Ynr074cp (Aif1p) is the yeast homologue of AIF. Alignment of Homo sapiens (Hs_AIF), Mus musculus (Mm_AIF), Dictyostelium discoideum (Dd_AIF), Caenorhabditis elegans (Ce_AIF) AIF, and Homo sapiens AMID (Hs_AMID) amino-acid sequences with the protein encoded by ORF YNR074C. Black boxes indicate amino acid identity and gray boxes indicate amino acid similarity.

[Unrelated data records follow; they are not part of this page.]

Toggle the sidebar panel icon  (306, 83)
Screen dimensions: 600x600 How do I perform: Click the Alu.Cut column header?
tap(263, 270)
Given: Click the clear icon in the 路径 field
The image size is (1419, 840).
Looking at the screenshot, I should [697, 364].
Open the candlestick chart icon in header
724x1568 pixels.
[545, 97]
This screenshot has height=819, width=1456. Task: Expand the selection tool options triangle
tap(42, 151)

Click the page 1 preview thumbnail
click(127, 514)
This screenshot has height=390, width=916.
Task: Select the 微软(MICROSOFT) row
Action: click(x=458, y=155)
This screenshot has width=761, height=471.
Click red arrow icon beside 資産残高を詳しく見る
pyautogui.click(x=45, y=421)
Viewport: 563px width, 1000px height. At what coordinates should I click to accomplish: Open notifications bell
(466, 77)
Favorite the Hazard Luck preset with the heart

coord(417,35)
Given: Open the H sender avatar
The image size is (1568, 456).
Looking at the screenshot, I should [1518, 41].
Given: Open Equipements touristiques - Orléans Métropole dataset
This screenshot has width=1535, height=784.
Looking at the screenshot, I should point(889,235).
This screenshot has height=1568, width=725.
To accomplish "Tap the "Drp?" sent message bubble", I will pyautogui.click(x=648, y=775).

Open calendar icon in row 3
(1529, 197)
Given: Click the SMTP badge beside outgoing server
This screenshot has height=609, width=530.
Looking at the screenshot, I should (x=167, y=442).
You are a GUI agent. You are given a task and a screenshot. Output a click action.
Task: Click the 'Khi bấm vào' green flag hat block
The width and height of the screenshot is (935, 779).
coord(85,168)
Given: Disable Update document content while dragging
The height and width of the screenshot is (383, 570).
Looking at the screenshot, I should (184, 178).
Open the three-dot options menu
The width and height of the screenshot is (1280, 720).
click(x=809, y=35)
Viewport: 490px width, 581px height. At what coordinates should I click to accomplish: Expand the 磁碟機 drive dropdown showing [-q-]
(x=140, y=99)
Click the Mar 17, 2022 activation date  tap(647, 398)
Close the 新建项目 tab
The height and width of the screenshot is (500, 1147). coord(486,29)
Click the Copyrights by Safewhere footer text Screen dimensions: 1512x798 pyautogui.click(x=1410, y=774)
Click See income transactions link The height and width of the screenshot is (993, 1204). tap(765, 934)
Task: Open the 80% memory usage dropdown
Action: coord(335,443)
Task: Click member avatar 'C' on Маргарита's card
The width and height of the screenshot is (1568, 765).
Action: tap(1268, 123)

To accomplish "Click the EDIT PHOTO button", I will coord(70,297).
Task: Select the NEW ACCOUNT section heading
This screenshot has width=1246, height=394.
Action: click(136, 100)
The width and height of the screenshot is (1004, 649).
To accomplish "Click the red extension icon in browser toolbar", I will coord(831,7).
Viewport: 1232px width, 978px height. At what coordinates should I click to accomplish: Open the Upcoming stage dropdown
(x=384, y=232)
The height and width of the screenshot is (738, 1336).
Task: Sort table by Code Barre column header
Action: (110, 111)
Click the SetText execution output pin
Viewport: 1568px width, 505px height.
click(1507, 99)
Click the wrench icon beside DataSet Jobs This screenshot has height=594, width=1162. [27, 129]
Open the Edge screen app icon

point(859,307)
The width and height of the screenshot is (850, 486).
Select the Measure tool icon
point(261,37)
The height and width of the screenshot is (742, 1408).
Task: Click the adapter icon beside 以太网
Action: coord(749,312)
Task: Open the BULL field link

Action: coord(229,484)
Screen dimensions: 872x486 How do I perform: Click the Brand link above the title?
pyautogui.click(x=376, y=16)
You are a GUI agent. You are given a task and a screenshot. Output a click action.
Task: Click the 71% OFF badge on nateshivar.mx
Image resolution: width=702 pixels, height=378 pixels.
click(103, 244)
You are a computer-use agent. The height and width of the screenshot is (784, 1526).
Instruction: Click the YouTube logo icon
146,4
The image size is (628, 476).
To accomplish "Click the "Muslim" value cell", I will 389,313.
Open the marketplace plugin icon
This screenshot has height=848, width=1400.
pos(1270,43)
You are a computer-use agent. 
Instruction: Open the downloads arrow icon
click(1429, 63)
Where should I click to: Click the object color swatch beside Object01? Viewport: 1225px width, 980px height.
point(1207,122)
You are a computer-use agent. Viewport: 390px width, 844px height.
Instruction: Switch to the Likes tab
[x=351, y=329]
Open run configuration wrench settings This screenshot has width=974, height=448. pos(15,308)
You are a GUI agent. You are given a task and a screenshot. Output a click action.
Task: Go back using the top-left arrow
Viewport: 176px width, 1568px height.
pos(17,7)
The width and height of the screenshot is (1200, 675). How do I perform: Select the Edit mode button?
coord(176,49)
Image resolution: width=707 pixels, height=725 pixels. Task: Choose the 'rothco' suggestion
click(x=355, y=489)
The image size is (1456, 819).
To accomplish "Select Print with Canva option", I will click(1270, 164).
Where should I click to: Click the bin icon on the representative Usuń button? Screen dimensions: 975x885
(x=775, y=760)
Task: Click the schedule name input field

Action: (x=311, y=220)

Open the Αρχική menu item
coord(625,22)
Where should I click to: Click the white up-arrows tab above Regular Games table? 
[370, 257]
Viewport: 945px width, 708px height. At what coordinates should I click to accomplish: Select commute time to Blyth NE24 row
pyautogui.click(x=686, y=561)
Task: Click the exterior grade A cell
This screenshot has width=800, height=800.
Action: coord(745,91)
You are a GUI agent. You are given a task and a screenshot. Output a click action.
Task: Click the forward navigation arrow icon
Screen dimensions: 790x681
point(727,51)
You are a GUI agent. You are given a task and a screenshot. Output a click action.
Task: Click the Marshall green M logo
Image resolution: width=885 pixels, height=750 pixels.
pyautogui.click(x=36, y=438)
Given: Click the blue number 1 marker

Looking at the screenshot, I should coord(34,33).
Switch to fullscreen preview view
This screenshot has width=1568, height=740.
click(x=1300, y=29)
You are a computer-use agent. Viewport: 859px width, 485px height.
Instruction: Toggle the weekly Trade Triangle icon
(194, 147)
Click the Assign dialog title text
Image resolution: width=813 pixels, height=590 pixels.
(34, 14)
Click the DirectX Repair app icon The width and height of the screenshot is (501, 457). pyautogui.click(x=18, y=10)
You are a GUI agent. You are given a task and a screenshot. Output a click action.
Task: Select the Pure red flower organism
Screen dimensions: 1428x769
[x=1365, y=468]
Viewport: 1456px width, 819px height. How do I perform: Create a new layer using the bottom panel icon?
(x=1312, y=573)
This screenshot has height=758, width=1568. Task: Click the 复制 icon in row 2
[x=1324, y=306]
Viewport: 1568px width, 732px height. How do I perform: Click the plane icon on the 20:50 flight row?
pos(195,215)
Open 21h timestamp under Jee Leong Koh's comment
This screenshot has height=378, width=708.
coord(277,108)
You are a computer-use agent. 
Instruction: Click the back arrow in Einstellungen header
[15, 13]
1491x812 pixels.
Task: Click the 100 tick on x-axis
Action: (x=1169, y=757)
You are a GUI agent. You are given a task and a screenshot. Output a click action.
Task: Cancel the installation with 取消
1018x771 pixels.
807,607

AIF translocates from mitochondria to the nucleus under apoptotic conditions, degrades DNA, and induces apoptosis in yeast. (A) Fluorescence microscopy of cells expressing Aif1p^yEGFP during exponential growth. Mitochondria were visualized with mitochondrial marker DsRed Su1-69. (B) Fluorescence microscopy of exponentially growing cells expressing Aif1p^yEGFP and DsRed-NLS (nuclear staining) after an apoptotic stimulus with 0.6 mM H₂O₂ for 5 h on SCD. (C) Fluorescence microscopy of chronological aged yeast cells expressing Aif1p^yEGFP and DsRed-NLS (nuclear staining) after 5 d growing on SCD. (D) Immunoblot of cellular fractions of untreated cells during exponential growth expressing endogenous yEGFP-tagged AIF1 expressing (lanes 2, 4, 6) and controls (lanes 1, 3, 5). Blot probed with antibodies against GFP, or Cox2p, or with mAB 414, a mAb immunoreacting with both p110, a nuclear pore protein and with a 55-kD cytosolic protein (Aris and Blobel, 1989). (E) Import of in vitro–synthesized ³⁵S-labeled Aif1p precursor into isolated mitochondria. Wild-type and Δtom5 mitochondria were incubated with Aif1p precursor protein. Wild-type mitochondria (M) and mitoplasts (MP) were treated with proteinase K (PK). (F) Survival of Δaif1 and wild type after treatment with 0.4 mM H₂O₂ for 4 h during early exponential growth. Data represent mean ± SEM. (G) Survival of Aif1p^FLAG overexpressor and vector control after a 20-h induction on galactose with and without H₂O₂. Data represent mean ± SEM. (H) TUNEL and DAPI staining of Aif1p^FLAG overexpressor and vector control after a 20-h induction on galactose with H₂O₂. (I) Degradation of 1 μg purified plasmid DNA by 2.5 μg cell extracts from Aif1p^FLAG overexpressor. (J) Purification of Aif1p after recombinant expression in E. coli under denaturing conditions, and after refolding via dialysis. IC, induced control; L, lysate; M, marker; FT, flow through; W, wash; E, eluate; and refolded Aif1p. (K) Time course of the degradation of isolated yeast nuclei by purified refolded Aif1p. (L) Degradation of 1 μg plasmid DNA with different concentrations of purified refolded Aif1p. Bars, 5 μm.

Putative pathways of Aif1p death functions. (A) Survival of Aif1p^FLAG overexpressor and vector control in wild type and yca1 disruptant background after a 20-h induction on galactose with and without 0.4 mM H₂O₂. Data represent mean ± SEM. (B) Aif1p^FLAG overexpressor and vector control grown for 20 h on galactose with or without 0.4 mM H₂O₂ were analyzed in vivo for caspase activity by FITC-VAD-fmk staining using flow cytometry for quantification. (C) Survival of yeast cells upon moderate overexpression of Aif1p^FLAG and vector control in wild type and Δcpr1 background after a 20-h induction with or without 0.4 mM H₂O₂. Data represent mean ± SEM. (D) Survival of Aif1p^FLAG overexpressor and vector control in wild type after a 20-h induction on galactose with or without 0.4 mM H₂O₂ and with 50 μg/ml Cyclosporin A (CsA) as indicated. Data represent mean ± SEM. (E) Chronological aging of wild type and Δaif1 cells. Asterisks indicate a significant difference in an independent t test for days 3 and 5 at 0.02 and for day 7 at 0.075 level.